Clustering methods are exploratory data analysis techniques and are mostly related to the analysis of multivariate data sets. For prospect appraisal, discriminant analysis is useful, especially if probability estimates can be obtained on the basis of some geological input variables. As there are more textbooks on the subject than one could read in a lifetime, we discuss here only one method that is fairly easy to understand. While clustring of data in m-dimensional space may be started by assuming a fixed number of k clusters, it is also possible not to specify how many clusters there should be. Such a method is non-linear mapping.

Non-linear mapping is a technique that facilitates to view complicated multi-dimensional data-structures in a 2-dimensional graph. The earth is roughly a sphere in three dimensions. Maps on a sheet of paper are two-dimensional and are necessarily a little, or even significantly distorted with regard to the interdistances between points. Many projections have been proposed, of which the Mercator projection is possibly the most used. Distortions are minimized as much as possible and dependent of the intended use of the resulting map. This principle can be extended to more dimensions. A useful technique for data analysis if the number of selected variables exceeds 2, and allows "to take a 2-D picture" of a multidimensional space.

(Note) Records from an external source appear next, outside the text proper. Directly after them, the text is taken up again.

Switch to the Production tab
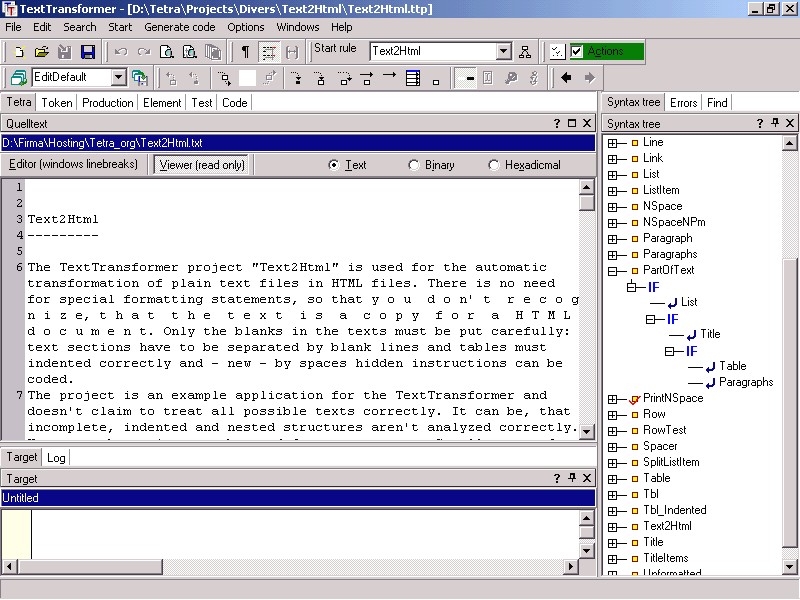Viewport: 800px width, 600px height. [x=107, y=102]
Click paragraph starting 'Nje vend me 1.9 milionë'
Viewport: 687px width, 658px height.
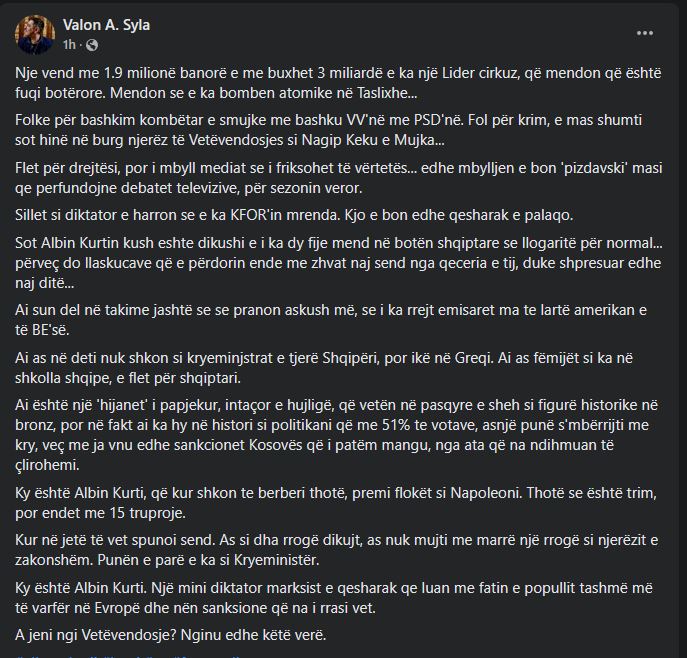[x=338, y=83]
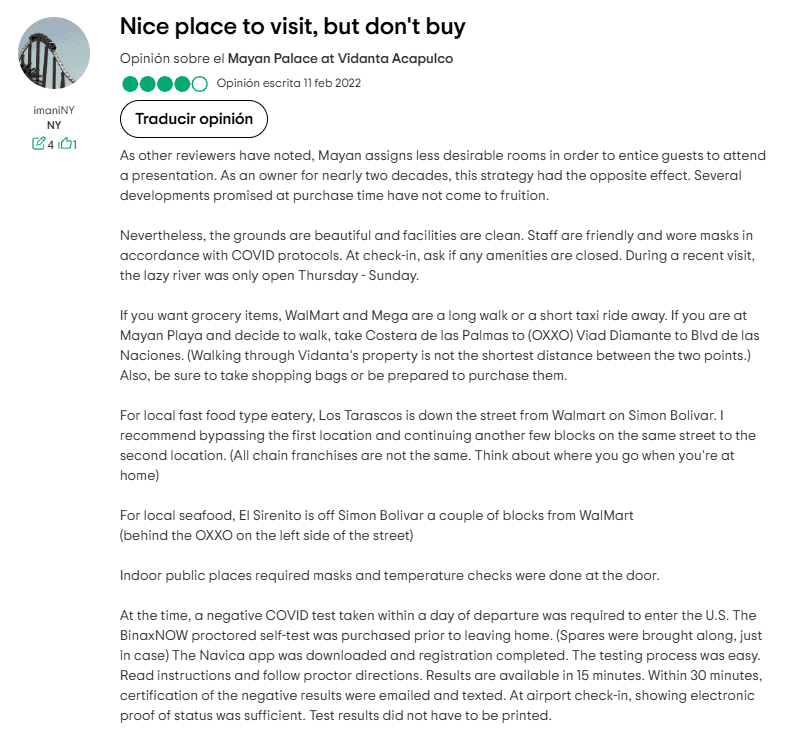Click the helpful votes thumbs-up icon

(65, 144)
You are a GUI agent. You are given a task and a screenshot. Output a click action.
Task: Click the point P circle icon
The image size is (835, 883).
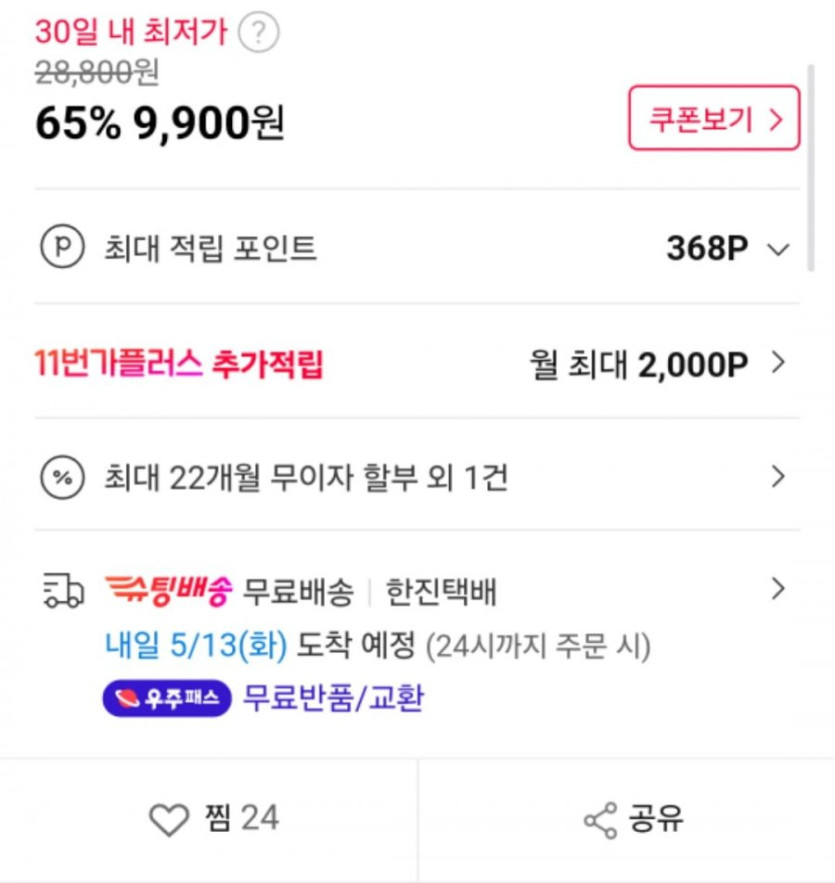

The way the non-linear mapping is done involves the following steps:

- X-variables are normalized by substracting their mean and dividing by their standard deviation.
- The correlation matrix of the X-variables is used to find the pair of X-variables that have the smallest (absolute) correlation coefficient. This pair is assumed to give the best starting point for the iterative mapping.
- The data are mapped on the plane determined by the two chosen variables. The total mapping error is calculated as the sum of squared differences between the 2-D map distances and the M-dimensional Euclidian distances of all inter-distances (½n(n-1).
- Steepest descend method is used to iteratively reduce the total mapping error by small changes of the point coordinates on the map.
- Usually in less than 100 iterations, a satisfactory map is obtained. If convergent, the error cannot be reduced more in one step than the "map tolerance", usually 0.000001. The algorithm is described by Sammon (1969).

If the data structure extends in more than two dimensions, there is always a irreducible mapping error. The remaining mapping error can give an indication of the dimensionality of the data set. The dimensionality may be less than the number of X-variables if data form a hyperplane of less than m in the m-dimensional space.

This example shows a perfect separation of the classes. There is only one join between the groups in the MST. The number and types of joins in the MST can be used as a significance test for the separation of classes but the parametric tests are more powerful in detecting significant classification. Such tests are based on all the euclidian distances between points.